Is that a joke? Just doing a cursory reading of your blog post was terrifying to me and I could hardly understand why things are so complicated. It almost make it seem like programming is some 'puzzle' (I feel same way about boost library).
What did you find complicated or terrifying there?
The fact that the code was complicated was sort of the point; the generic deriving code in the Rust compiler is in general a very tricky and confusing area and pretty complicated to deal with. In C++ I would have been very careful around code like this and not introduced new pointers. In Rust, I could do this without being afraid of memory issues.
You're not supposed to understand the actual code in the blog post; there's heaps of context and explanations of compiler internals I didn't want to do. I tried to make it clear what task I wanted to do, and how the compiler helped me carry it out; the code is just there to give a better idea of what was going on. If you read closely I do mention that a lot of things should be ignored, there.
The post also walks through the explanations of why the lifetimes work out that way, but that's more for the readers' edification -- I didn't need to actually figure anything out whilst working on it; the explanations are something I thought about later.
I'd argue that in order to properly evaluate your statements regarding C++ (and Rust, for that matter) it actually is important to understand the code and what you're trying to do. Given that there generally is more than one way to solve a problem it isn't unreasonable to think you found a solution that doesn't map (well) to C++ and from there generalize (perhaps incorrectly) that therefore it's impossible in C++ (with similar performance).
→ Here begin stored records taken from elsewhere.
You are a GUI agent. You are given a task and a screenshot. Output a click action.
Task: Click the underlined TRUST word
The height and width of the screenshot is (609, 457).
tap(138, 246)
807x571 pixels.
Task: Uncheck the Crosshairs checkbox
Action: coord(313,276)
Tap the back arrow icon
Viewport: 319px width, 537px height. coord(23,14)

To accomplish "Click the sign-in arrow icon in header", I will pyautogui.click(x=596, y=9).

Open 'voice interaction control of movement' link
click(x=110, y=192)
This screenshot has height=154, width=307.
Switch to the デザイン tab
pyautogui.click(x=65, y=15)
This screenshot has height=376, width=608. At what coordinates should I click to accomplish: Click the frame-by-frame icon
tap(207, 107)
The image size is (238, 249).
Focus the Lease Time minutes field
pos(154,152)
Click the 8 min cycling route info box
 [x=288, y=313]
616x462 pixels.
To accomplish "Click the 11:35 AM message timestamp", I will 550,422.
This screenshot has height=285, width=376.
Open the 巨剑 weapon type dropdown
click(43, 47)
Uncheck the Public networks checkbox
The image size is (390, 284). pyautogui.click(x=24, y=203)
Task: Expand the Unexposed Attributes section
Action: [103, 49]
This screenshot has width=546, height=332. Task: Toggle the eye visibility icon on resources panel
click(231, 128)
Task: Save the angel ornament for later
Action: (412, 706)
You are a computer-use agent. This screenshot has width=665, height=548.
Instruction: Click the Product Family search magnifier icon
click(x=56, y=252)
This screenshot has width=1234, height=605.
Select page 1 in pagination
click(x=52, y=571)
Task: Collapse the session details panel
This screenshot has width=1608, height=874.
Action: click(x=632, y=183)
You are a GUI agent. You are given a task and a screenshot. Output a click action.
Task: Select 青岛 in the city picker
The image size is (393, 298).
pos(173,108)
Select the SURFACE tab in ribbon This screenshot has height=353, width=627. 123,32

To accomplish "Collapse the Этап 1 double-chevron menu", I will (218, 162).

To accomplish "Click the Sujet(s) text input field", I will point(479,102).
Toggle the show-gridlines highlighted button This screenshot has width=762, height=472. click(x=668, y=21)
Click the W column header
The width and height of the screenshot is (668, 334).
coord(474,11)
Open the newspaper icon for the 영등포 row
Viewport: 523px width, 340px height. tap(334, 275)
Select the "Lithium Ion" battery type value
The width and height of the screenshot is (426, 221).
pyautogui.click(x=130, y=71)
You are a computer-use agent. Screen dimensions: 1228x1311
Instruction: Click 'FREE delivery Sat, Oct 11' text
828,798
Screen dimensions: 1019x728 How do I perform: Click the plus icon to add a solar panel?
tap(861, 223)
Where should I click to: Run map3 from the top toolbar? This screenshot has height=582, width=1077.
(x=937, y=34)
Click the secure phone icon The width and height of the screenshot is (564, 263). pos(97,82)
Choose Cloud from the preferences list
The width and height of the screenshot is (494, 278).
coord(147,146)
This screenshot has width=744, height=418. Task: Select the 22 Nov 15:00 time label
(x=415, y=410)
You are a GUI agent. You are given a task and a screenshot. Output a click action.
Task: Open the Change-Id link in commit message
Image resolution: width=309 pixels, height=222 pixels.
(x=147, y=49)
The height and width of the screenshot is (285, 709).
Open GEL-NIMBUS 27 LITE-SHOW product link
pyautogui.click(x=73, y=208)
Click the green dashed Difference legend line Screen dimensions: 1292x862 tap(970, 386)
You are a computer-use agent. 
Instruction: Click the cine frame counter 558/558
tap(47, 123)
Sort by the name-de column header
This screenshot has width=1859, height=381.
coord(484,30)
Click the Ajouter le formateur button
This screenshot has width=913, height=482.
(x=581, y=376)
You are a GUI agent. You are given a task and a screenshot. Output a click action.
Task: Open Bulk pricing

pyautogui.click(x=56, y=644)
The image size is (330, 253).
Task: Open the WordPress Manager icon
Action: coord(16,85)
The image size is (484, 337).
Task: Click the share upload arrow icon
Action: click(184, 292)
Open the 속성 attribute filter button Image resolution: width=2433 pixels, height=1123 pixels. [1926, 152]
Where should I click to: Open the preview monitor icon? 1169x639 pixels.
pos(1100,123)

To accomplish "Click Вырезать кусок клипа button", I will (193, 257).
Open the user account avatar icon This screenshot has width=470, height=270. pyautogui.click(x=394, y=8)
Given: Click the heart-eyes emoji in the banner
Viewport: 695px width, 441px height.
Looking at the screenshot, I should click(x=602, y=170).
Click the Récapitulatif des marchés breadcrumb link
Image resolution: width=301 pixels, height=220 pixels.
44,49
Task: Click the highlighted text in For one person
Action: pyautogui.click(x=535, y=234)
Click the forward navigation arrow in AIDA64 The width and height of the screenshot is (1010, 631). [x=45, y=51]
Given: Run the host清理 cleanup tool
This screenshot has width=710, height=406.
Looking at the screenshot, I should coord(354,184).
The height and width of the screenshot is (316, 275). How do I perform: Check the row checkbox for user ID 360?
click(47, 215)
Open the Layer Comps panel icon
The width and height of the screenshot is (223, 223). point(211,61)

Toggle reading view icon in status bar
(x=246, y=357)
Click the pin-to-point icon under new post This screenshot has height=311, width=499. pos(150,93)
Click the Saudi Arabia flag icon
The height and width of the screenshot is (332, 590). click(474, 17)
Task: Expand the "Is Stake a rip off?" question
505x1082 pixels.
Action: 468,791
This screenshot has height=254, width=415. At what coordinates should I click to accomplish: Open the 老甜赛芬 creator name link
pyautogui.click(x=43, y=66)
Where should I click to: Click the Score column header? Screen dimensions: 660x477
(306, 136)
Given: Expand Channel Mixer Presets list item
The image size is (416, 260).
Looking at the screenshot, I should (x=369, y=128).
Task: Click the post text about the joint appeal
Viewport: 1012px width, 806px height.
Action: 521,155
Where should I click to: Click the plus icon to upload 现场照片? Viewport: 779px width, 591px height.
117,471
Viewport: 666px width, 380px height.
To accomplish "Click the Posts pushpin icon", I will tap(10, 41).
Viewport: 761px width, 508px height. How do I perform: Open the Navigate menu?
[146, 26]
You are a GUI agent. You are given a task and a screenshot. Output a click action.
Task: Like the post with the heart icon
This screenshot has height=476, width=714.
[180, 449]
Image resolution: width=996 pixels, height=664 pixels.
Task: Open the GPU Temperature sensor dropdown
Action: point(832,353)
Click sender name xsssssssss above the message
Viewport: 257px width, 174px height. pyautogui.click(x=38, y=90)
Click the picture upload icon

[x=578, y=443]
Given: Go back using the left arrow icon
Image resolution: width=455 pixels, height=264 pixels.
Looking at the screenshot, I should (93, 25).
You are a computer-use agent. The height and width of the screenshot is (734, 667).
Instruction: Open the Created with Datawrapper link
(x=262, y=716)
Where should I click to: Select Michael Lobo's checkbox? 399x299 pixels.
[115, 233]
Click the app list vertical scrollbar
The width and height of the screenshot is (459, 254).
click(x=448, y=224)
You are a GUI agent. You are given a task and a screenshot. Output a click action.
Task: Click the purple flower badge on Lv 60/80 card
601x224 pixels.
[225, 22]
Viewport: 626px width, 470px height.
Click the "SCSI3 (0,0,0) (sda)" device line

Well, in this case there aren't multiple solutions -- my solution was literally the problem statement. I wanted to make a particular array accessible later in the pipeline in a specific API. That was the problem statement (the reason behind this problem was that the plugin API needed to be able to expose this array). This itself was pretty simple. The array arose from a particularly entangled bit of code. Possible ways to persist it are with a regular or smart pointer/slice to the vector, in both Rust and C++.
Few recent posts that I can see are about the compiler internals, design of a tracing GC and a crypto problem. These things might just be complicated anyway :)
Right, but there's a runtime cost associated with it, unlike the borrowed pointer in the rust version. Using shared_ptr is not "toeing the line", it's stepping back from the line in fear you will cross it.
I like to say that Rust lets you toe the line perfectly, and dance near it as much as you want. C++ does not, since you're afraid you may accidentally cross it.